Things to do =>
1. In the type 2 diabetes article, which journal reported the new study?
2. Continue the article on type 2 diabetes subgroups from where it stops.

Document passage =>

Epigenetic Study Reveals Novel Subgroups for Type 2 Diabetes

Today over 400 million people around the globe are living with diabetes, the more significant majority of which have type 2. In all cases, the disease disrupts the body’s use of glucose, making it difficult for cells to take in needed sugar from the blood. Over time, high blood sugar levels can lead to problems with the kidneys, nerves, eyes, and feet, as well as comorbidities like heart disease and stroke.

Diabetes is a chronic condition, meaning that people who have it must learn to live with it for the rest of their lives. Medication and lifestyle management are a must. Yet, not all treatments work for everyone. It has been suggested by some in the field that diabetes may be more varied than we know, just like cancer and other diseases. Looking specifically at Type 2 diabetes (T2D), researchers have suspected differences for some time. However, not until recently, with the advance of modern technologies, has there been any evidence of this. 

A new study from Lund University (LU) in Sweden has found that T2D should be separated into subgroups, allowing for more individualized and targeted treatment options. The differences were identified by examining the epigenetic marks found in the blood of patients with T2D. As reported in the journal of Diabetes Care, the study has reclassified the disease based on sub-group unique DNA methylation patterns.

“We show that there are distinct epigenetic differences between subgroups of patients with type 2 diabetes.” says UL professor Charlotte Ling, who led the study. “The epigenetic markers are associated with different risks of developing common complications in diabetes, such as heart attack, stroke, and kidney disease.” 

Previous studies have demonstrated roles for various epigenetic mechanisms in the development of T2D, including histone modifications, non-coding RNAs, and DNA methylation. Epigenetic modifications are heritable changes in gene expression that can be influenced by similar environmental factors that heighten the risk for T2D, such as lifestyle and diet. 

In a renowned 2018 study, the Lund researchers demonstrated that type 1 and type 2 diabetes could be distinguished into five secondary groups. Three years later, the same research team found genetic differences among the four subgroups of T2D, indicating that the diseases may have distinct origins or underlying molecular mechanisms. 

In the current study, the team investigated the same four T2D subgroups, reported as 1) severe insulin-deficient diabetes (SIDD); 2) severe insulin-resistant diabetes (SIRD); mild obesity-related diabetes (MOD); and 4) mild age-related diabetes (MARD).

Using genome-wide DNA methylation analysis, they investigated whether DNA methylation differed among the subgroups and whether a methylation risk score (MRS) associated with each group might predict diabetic complications.

Supplied material =>
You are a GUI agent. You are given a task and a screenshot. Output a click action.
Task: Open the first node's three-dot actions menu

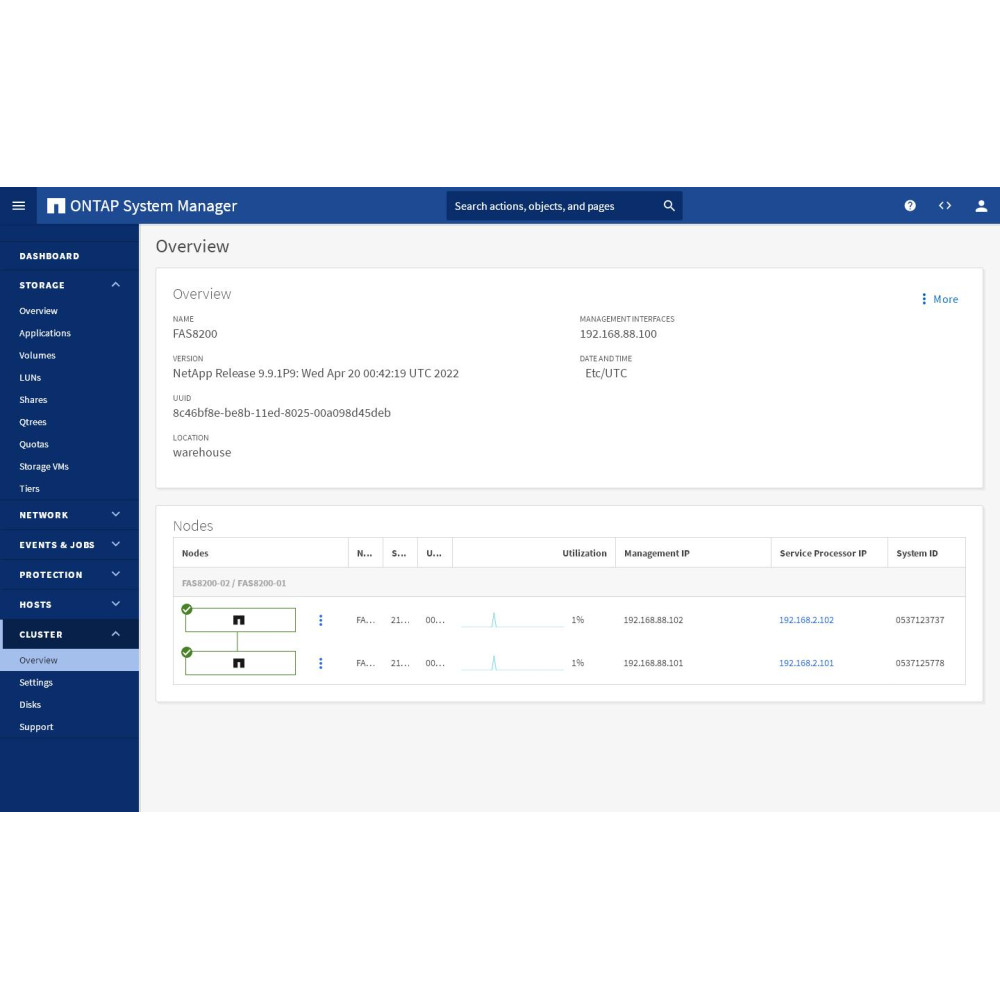click(320, 620)
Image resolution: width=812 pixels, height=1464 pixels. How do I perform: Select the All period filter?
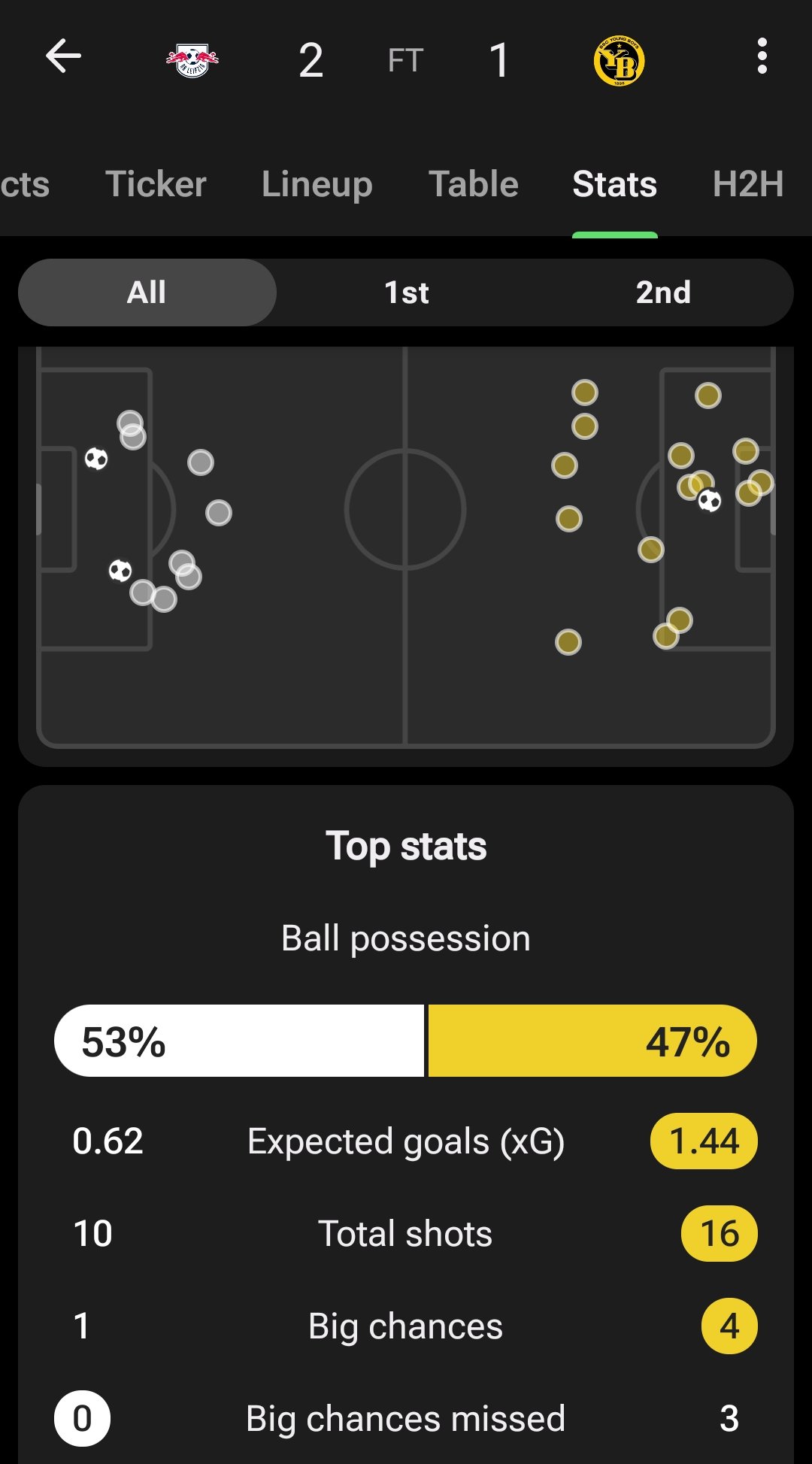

Answers provided =>
1. Diabetes Care

2.
“Heart attack and stroke are responsible for most deaths among patients with type 2 diabetes. Kidney disease causes a lot of suffering and is very costly for society, as many patients need dialysis treatment. An epigenetic biomarker that can predict complications at an early stage would make preventive actions possible,” said Ling.

The study investigated over 500 blood samples supplied from 2 cohorts of people recently diagnosed with T2D. After analyzing DNA methylation at 800,000 sites along the genome, the study found distinct differences at 4.465 sites among the 4 subgroups.

Their data verified that the subgroups did indeed have epigenetic differences and that an MRS risk valuation test could be applied to predict future health consequences. Thus, the results support the notion of reclassifying diabetes into subgroups so patients can be treated with more precision therapies rather than as a whole.

“Many patients with type 2 diabetes are offered standard treatments by the health care system, but growing evidence suggests that these patients need tailored treatments,” says Ling. “Our new study adds to the evidence base that it is clinically relevant to classify patients with type 2 diabetes into subgroups to allow for more personalized treatments.”

The team hopes to use their findings to develop epigenetic risk score assessments that can predict diabetic complications. For example, two subgroups had epigenetic markers associated with the risk for heart attack, stroke, and kidney disease.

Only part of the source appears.